# Propulsion

## How do you calculate specific impulse?

To calculate the specific impulse, we first need to calculate the exhaust velocity. Since the real exhaust velocity is exceeding complex to calculate, we will be using some simplifying assumptions to make a simpler equation. Assume that the exhaust velocity follows the following formula:

Ve2 = kRgasTc [1 - (pe/pc)(k-1)/k] / (k-1)

where

k = ratio of specific heats, cp/cv
pe = nozzle exit pressure
pc = combustion chamber pressure
Tc = combustion chamber temperature
Rgas = exhaust flow specific gas constant RR/MM
RR = universal gas constant
MM = exhaust gas molecular weight

Note that k is typically between 1.21-1.26 for a wide range of fuels and oxidizers. Also note that the subscripts (e, c) stand for exit and chamber. Therefore, pc stands for temperature of chamber and pe stands for pressure of exit.

Because we are just approximating, we can simplify the above equation. The second half of the equation:

[1 - (pe/pc)(k-1)/k] / (k-1)

typically ends up as a small number which we will approximate with 1. Since anything multplied by one is itself then a rough guess of a specific impulse is:

Ve2 = kRgasTc

and since k is typically between 1.21-1.26 then we will also remove that term and approximate it as 1 giving us:

Ve2 = RgasTc

This result gives us some interesting observations:

• to get a high exhaust velocity and therefore a high isp we want both a high temperature in the chamber (Tc) and a large exhaust flow gas constant (Rgas)
• for a given temperature (Tc), because Rgas is RR/MM, then if we reduce the molar weight of the exhaust gas then we get a higher velocity.

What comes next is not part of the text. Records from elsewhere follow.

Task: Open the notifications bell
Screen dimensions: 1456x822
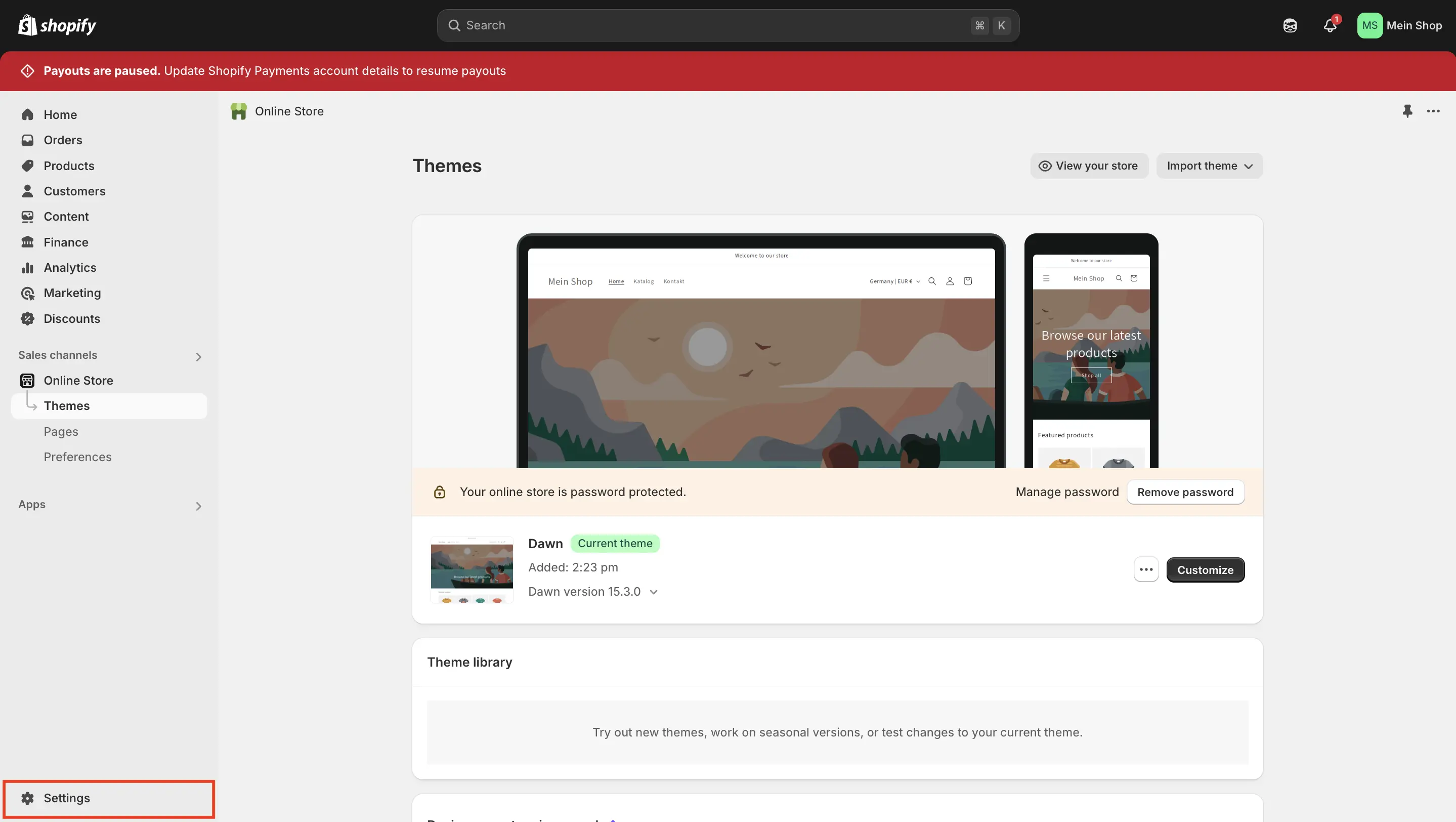Action: [x=1330, y=25]
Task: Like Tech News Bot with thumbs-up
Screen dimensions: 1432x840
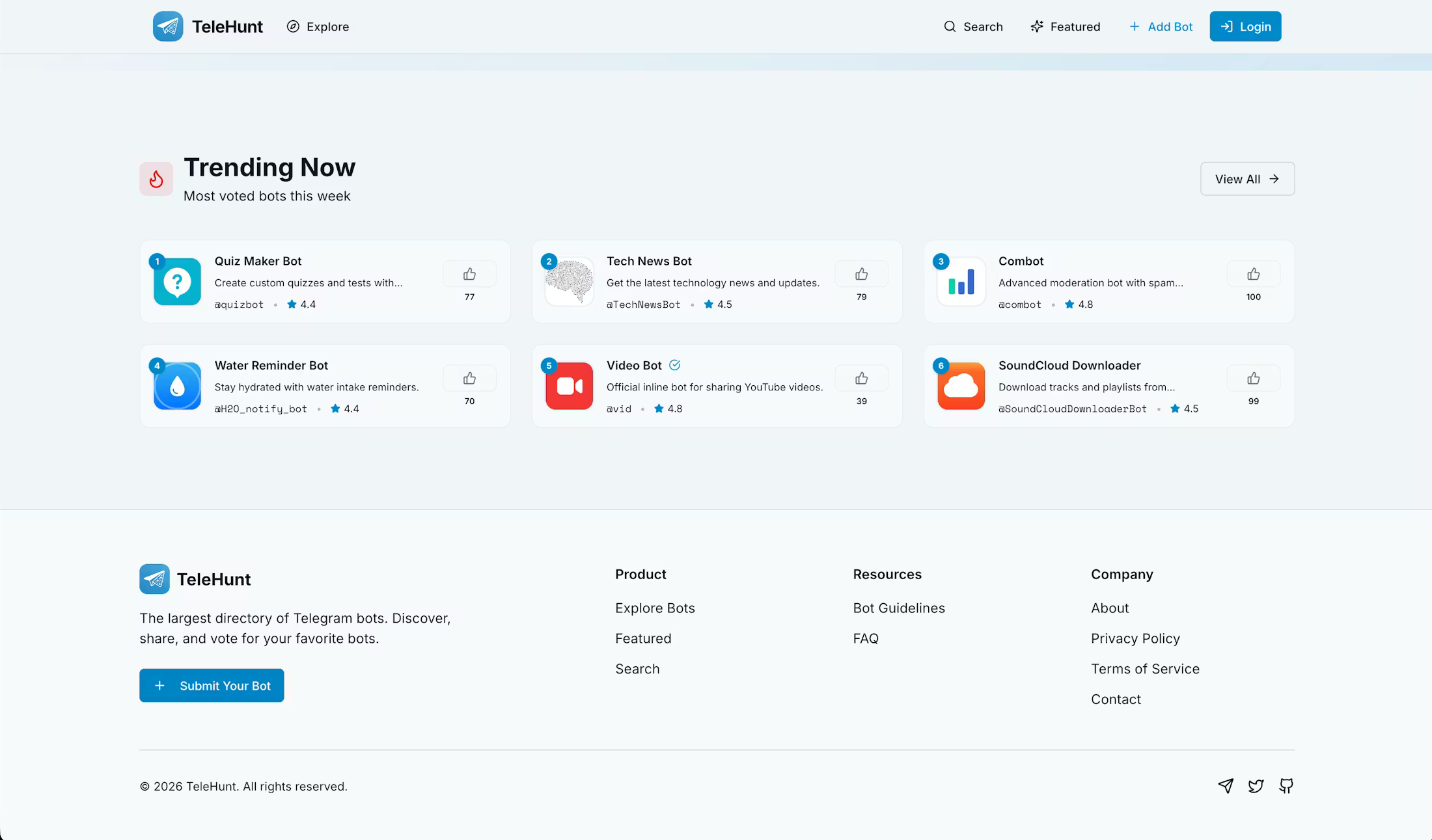Action: pos(861,274)
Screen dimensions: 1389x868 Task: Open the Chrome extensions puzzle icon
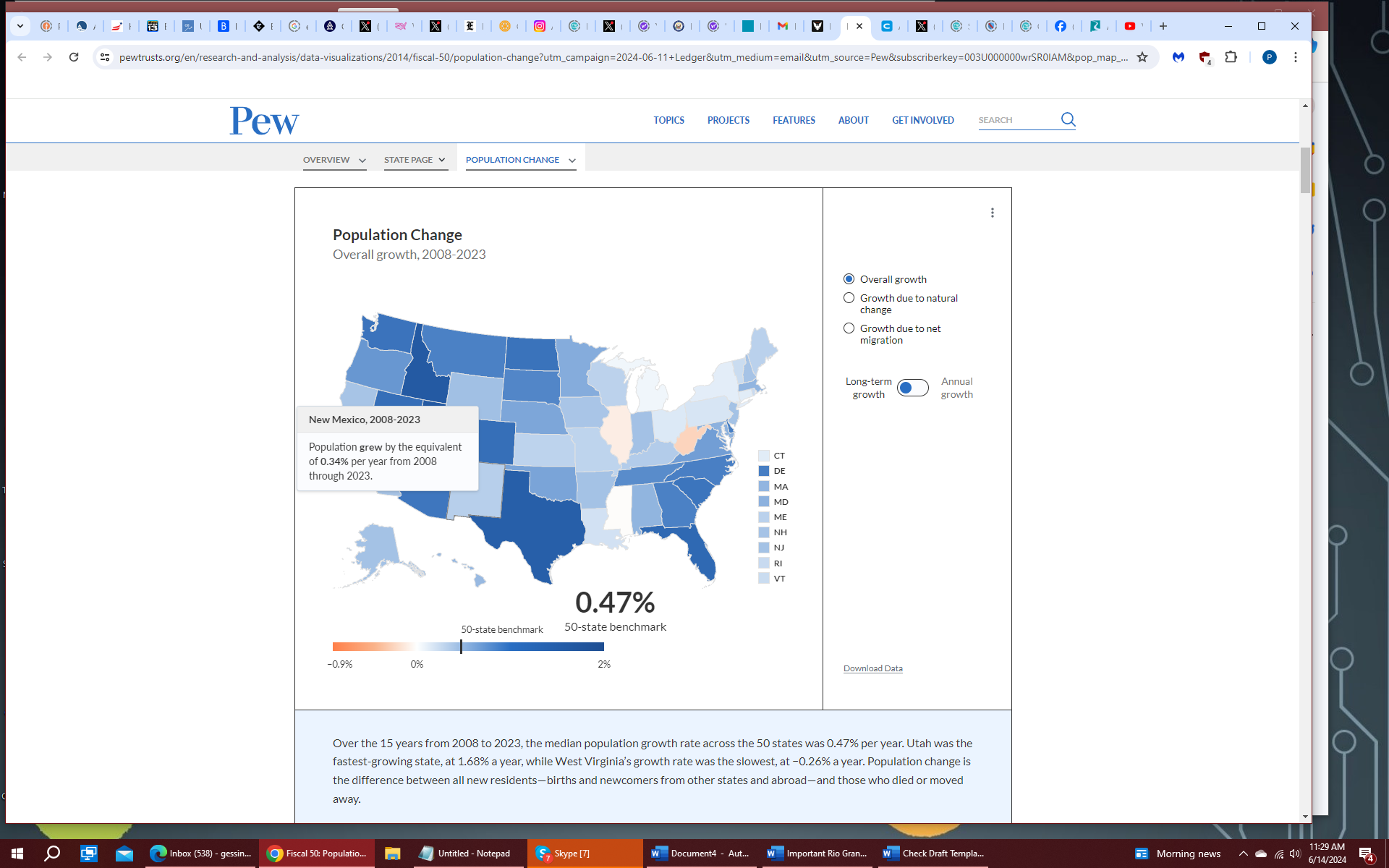pyautogui.click(x=1231, y=57)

This then tells us that for better performance (high exhaust velocity), we want fuel-oxidizer mixtures that burn very hot and have a low molar mass exhaust.

The specific impulse is:

Isp = ueq/ge

where

Isp = specific impulse
ueq = total impulse / mass of expelled propellant
ge = acceleration at Earth's surface (9.8 m/s2)

And since we are approximating the speed of a gas with a constant velocity; the momentum of the escaping gas is:

p = mv

where

p = momentum (kg m/s)
m = mass (kg)
v = velocity (m/s)

Notice how masses cancel out and therefore we the Isp is just the velocity of the exhaust gas (Ve) divided by the gravitational attraction of the Earth (ge).